Work request.
Using the data below, gather each line that includes the word "icon".

Records for this task section start

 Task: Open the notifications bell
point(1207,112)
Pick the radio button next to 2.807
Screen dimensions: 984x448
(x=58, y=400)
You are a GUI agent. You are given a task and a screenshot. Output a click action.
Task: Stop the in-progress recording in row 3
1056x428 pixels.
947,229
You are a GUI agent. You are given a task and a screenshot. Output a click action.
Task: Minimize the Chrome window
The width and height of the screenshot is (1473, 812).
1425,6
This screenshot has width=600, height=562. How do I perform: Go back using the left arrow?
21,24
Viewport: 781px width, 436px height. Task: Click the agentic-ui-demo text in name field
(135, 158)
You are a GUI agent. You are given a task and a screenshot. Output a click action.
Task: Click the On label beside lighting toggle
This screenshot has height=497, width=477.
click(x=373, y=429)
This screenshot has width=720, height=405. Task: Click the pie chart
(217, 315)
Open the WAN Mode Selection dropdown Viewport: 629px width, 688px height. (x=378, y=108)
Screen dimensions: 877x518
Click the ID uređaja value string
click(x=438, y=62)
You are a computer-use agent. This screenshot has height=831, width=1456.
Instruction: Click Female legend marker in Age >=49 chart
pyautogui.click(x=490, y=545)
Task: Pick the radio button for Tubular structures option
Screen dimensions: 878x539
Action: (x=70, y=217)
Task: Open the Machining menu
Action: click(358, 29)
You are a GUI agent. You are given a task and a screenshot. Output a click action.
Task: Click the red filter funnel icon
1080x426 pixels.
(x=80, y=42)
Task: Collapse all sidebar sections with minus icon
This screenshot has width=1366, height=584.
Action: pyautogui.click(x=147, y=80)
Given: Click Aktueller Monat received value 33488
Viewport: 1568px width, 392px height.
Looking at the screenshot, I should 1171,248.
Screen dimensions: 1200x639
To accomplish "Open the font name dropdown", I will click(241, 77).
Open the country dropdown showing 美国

Records for this task section end

Output of the task.
Task: Click the red filter funnel icon
Task: Collapse all sidebar sections with minus icon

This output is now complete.